___ RECORDS PROVIDED

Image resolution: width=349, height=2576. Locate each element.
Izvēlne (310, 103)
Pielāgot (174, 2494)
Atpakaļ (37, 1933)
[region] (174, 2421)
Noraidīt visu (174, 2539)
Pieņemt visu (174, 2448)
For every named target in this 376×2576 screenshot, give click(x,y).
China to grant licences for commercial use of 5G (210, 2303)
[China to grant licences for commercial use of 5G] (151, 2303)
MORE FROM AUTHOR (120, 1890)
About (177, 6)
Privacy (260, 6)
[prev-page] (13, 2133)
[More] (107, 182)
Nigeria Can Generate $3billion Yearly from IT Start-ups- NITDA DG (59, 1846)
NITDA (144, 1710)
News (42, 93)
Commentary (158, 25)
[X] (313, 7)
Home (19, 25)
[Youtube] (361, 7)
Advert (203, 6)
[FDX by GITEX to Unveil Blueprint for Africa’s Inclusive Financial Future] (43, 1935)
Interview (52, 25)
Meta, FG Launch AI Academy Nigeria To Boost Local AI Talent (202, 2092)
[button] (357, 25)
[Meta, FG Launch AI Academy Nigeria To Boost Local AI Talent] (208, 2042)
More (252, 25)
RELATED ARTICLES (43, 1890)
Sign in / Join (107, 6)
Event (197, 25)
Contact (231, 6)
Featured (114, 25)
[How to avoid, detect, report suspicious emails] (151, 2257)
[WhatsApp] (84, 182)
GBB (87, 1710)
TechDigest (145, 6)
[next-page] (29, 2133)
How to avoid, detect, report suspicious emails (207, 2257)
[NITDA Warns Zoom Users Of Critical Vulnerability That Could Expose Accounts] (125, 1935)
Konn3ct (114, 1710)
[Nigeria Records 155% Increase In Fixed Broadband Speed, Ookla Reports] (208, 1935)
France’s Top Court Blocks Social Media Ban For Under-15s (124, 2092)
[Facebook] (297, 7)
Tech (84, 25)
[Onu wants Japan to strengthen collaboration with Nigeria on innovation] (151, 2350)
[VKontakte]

______

EXERCISE:
Using the records above, pull out each line where the word "Boost" occurs.

RESULT OF THE EXERCISE:
Meta, FG Launch AI Academy Nigeria To Boost Local AI Talent (202, 2092)
[Meta, FG Launch AI Academy Nigeria To Boost Local AI Talent] (208, 2042)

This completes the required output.